*Entries shown*.
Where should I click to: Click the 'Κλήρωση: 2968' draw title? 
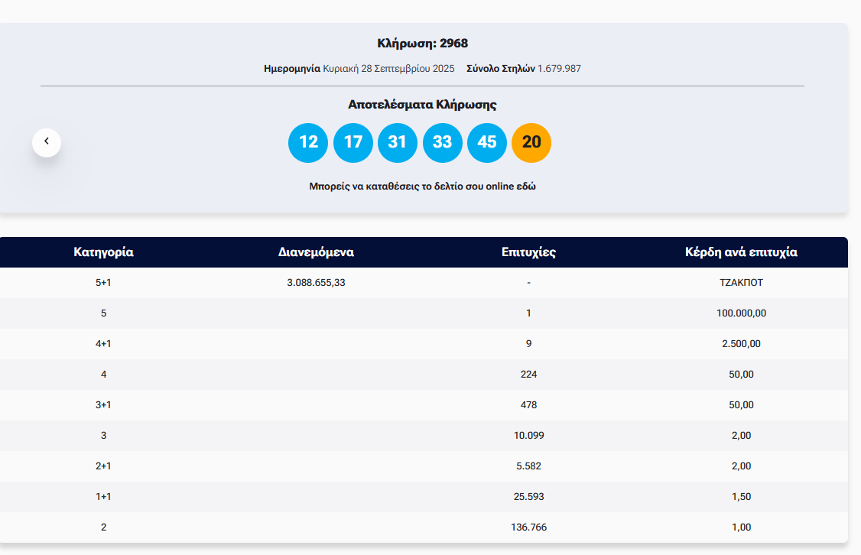click(422, 44)
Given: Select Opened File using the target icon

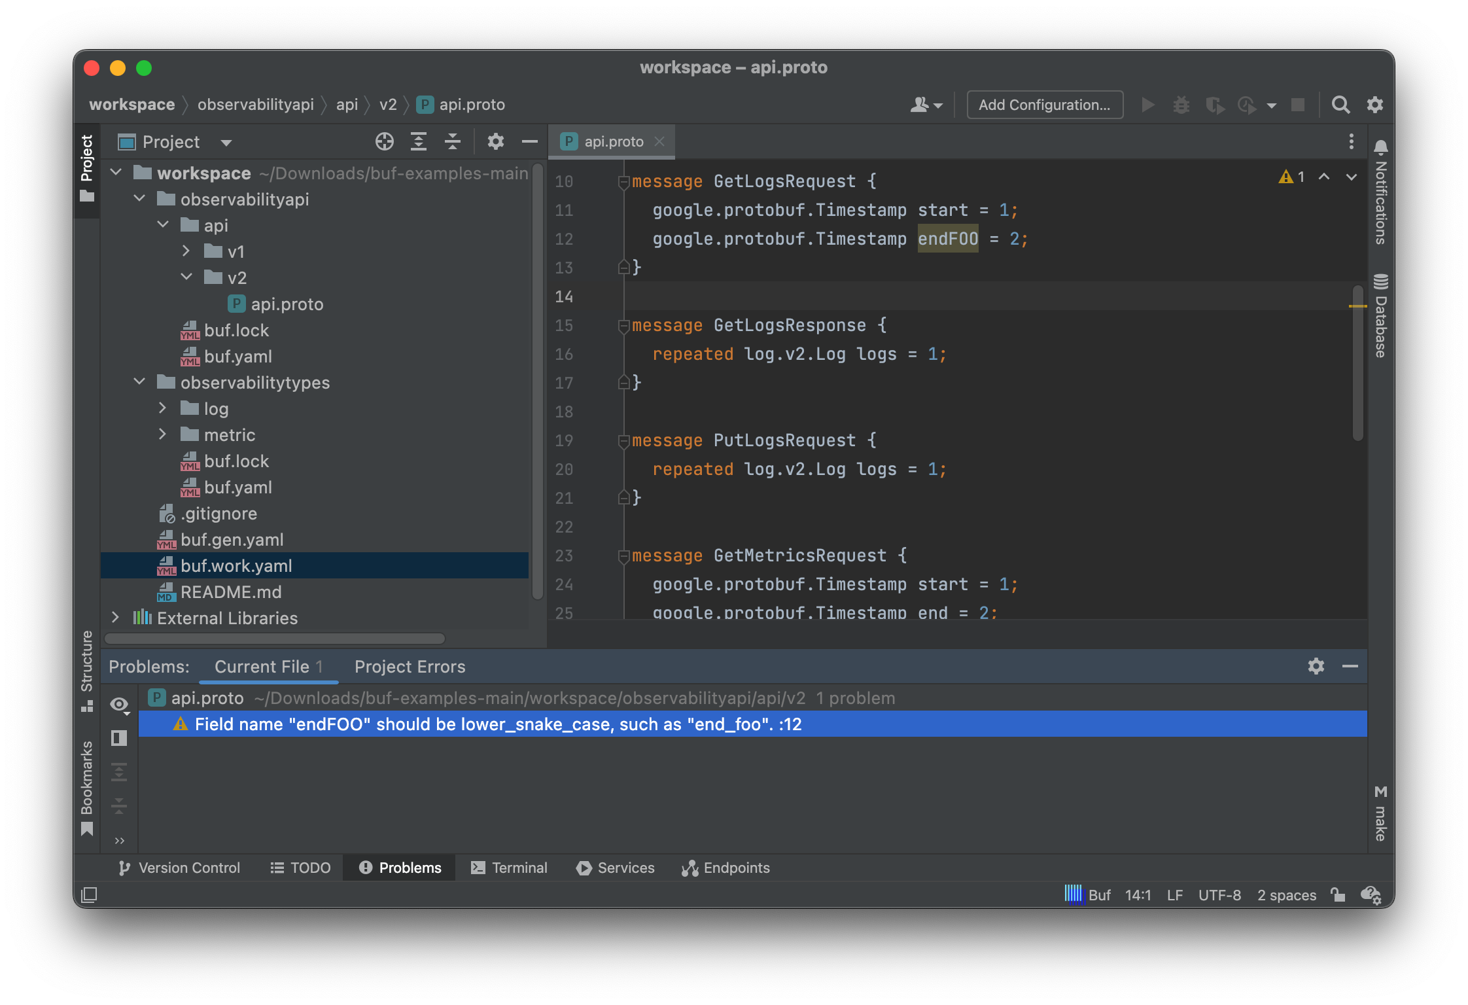Looking at the screenshot, I should pyautogui.click(x=384, y=141).
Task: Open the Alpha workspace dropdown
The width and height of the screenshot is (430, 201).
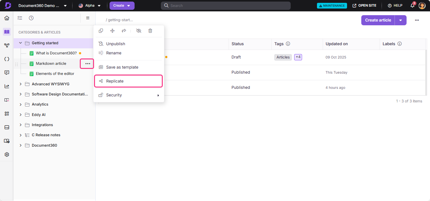Action: pyautogui.click(x=90, y=5)
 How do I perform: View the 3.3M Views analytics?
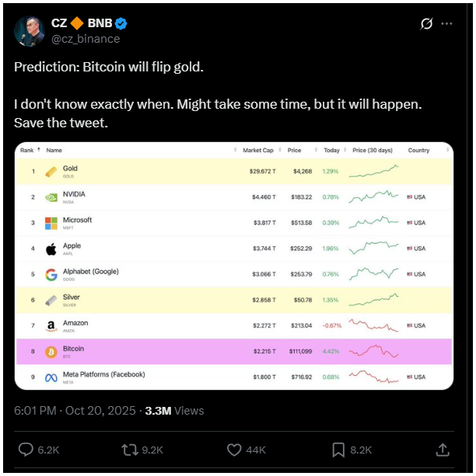point(174,410)
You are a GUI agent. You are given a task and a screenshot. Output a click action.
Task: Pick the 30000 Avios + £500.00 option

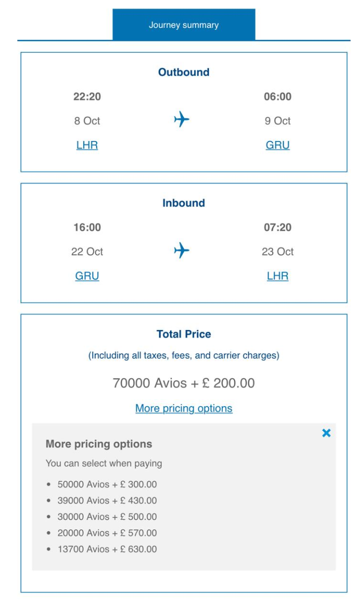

*Exercise directions*. Copy every record above word for word, leaving out the pictures.

*Exercise output*.
Where should I click to: Click the 'Κλήρωση: 2968' draw title? 
click(422, 44)
Given: Select Opened File using the target icon

Looking at the screenshot, I should pyautogui.click(x=384, y=141).
Task: Open the Alpha workspace dropdown
The width and height of the screenshot is (430, 201).
Action: pyautogui.click(x=90, y=5)
 How do I perform: View the 3.3M Views analytics?
point(174,410)
You are a GUI agent. You are given a task and a screenshot. Output a click action.
Task: Pick the 30000 Avios + £500.00 option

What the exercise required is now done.